Following remand from the Supreme Court, the Ninth Circuit breathed new life into a plaintiff’s lawsuit alleging that a consumer reporting agency that posted inaccuracies in his credit report willfully violated various procedural requirements of the Fair Credit Reporting Act (FCRA). Reversing and remanding the action back to district court, the appeals court found that the plaintiff sufficiently alleged a “concrete injury” for purposes of Article III standing. Congress established the FCRA provisions at issue to protect consumers’ concrete interests (as opposed to purely procedural rights), and real harm could be caused by the falsely published information concerning his age, marital status, educational background, and employment history (Robins v. Spokeo, Inc., August 15, 2017, O’Scannlain, D.).
Willful violation. Spokeo is a consumer reporting agency that operates a “people search engine,” which searches various databases to gather and provide personal information about individuals to a variety of users, including employers wanting to evaluate prospective employees. The plaintiff alleged that Spokeo willfully violated the FCRA by failing to follow reasonable procedures to assure “maximum possible accuracy” of the information in his consumer report, resulting in it publishing a report that falsely stated his age, marital status, wealth, education level, and profession. It also included a photo of a different person. He claimed these errors harmed his employment prospects while he was unemployed, causing him emotional distress.

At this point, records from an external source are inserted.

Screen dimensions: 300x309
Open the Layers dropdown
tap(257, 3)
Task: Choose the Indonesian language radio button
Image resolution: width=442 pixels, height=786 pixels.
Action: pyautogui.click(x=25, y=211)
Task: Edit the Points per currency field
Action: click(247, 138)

“Concrete injury” required. Dismissing his claim, the district court found that he lacked Article III standing since he did not allege that the “bare violation” of the statute caused him to suffer an actual injury-in-fact. On appeal, the Ninth Circuit disagreed and found that he established standing by asserting that Spokeo violated his statutory rights, which Congress established to protect against individual rather than collective harms (Spokeo I).
Reversing, the Supreme Court found the Ninth Circuit’s injury-in-fact analysis was incomplete because it focused only on whether the alleged injury was “particularized,” without determining whether it was also “concrete” (Spokeo II). While Congress plays an important role in identifying injuries and creating causes of action, there must still be a concrete injury; solely alleging a bare procedural violation is not enough. Accordingly, at issue was whether the plaintiff pled a “concrete” injury.
Intangible harm caused by statutory violation. The plaintiff argued that Spokeo’s violation of the FCRA’s requirement that it reasonably ensure the accuracy of his consumer report was enough to establish a concrete injury. However, the Supreme Court made clear in Spokeo II that a plaintiff does not automatically establish an injury in fact, but that he must show the statutory violation caused some real—not purely legal—harm. Therefore, the Ninth Circuit first examined whether the FCRA regulations at issue were established to protect the plaintiff’s concrete interests (as opposed to purely procedural rights).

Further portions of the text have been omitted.